Sa dernière vague de frappes par drones laisse penser que le combat ne se joue plus uniquement sur les lignes de front. Il s’agit désormais d’interrompre les lignes de ravitaillement de la Russie.
Kyiv affirme avoir intensifié ses attaques sur les routes d’approvisionnement maritimes près de la Crimée annexée par la Russie.
Elle affirme viser des navires dans la mer d’Azov dans le cadre de ce qu’elle appelle un « verrouillage logistique ».
Le commandant de la force des drones ukrainiens, Robert Brovdi, connu sous le nom de « Magyar », a affirmé qu’au moins 25 navires avaient été touchés en quatre jours.
Beaucoup d’entre eux seraient des pétroliers-citerne liés au réseau d’approvisionnement russe.

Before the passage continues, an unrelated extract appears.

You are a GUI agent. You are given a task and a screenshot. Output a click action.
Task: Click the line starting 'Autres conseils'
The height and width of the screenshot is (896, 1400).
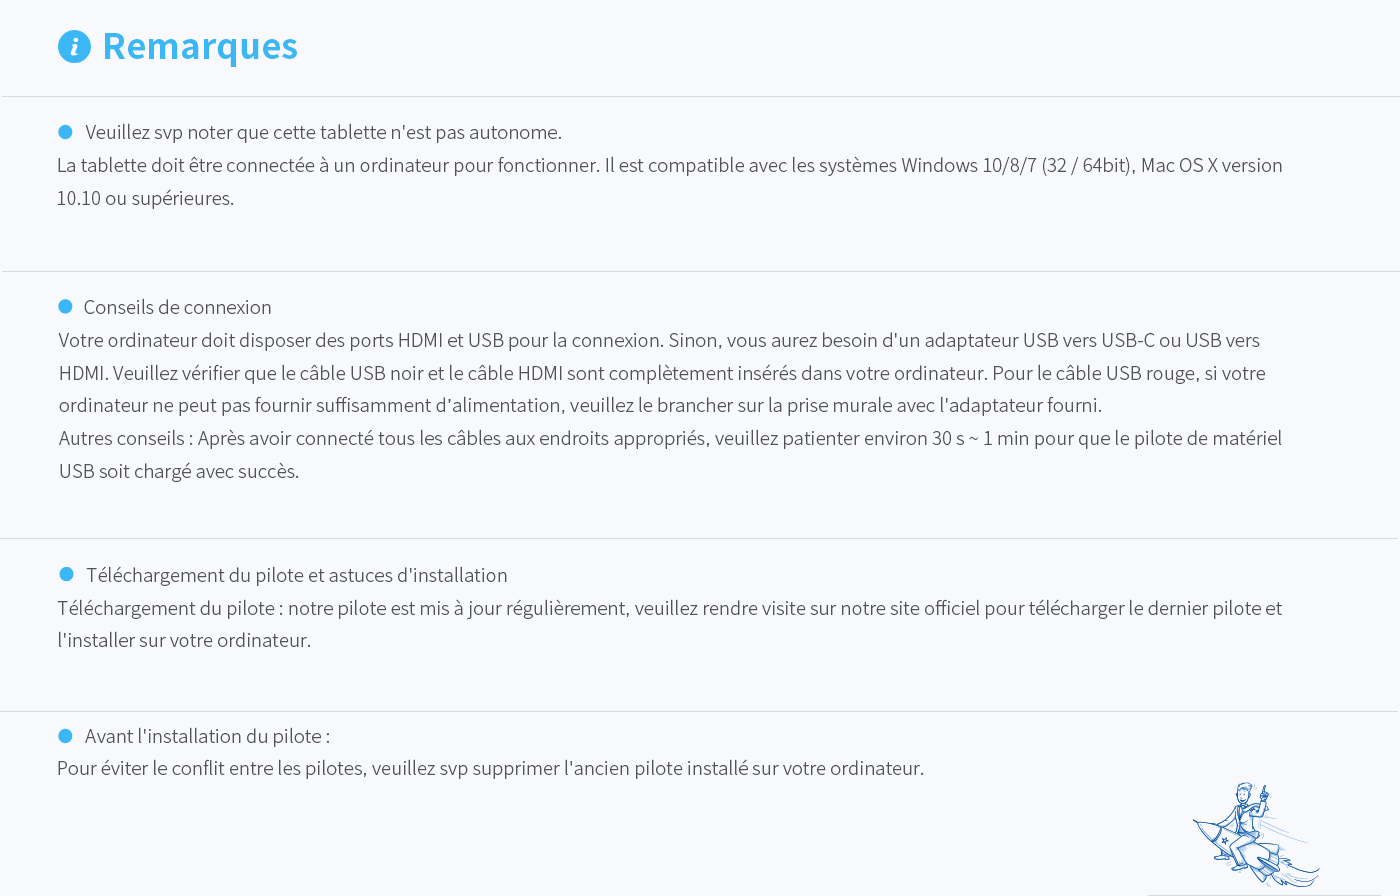click(670, 438)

Des vidéos diffusées en ligne semblent montrer des drones navals frappant des navires la nuit, tandis que des images satellite indiquent moins de pétroliers en opération près de Kerch après des attaques antérieures.
La logistique de Crimée prise pour cible
L’Ukraine soutient que ces frappes visent à perturber les livraisons de carburant et à affaiblir la capacité de la Russie à soutenir ses opérations dans la Crimée occupée.
Les analystes militaires disent que viser la logistique plutôt que les troupes peut avoir un impact disproportionné.
Comme l’a admis l’un des canaux Telegram pro-guerre russes, les pétroliers-citerne étaient devenus « une salle de tir » sans protection navale adéquate.
Les attaques interviennent aussi alors que la Russie fait face à des pénuries de carburant signalées et à des restrictions sur les exportations de diesel, exerçant une pression bien au-delà du champ de bataille.
Les guerres modernes ne se gagnent pas par la puissance de feu seule. Parfois, le coup le plus important vient de la coupure des lignes d’approvisionnement qui font perdurer le combat.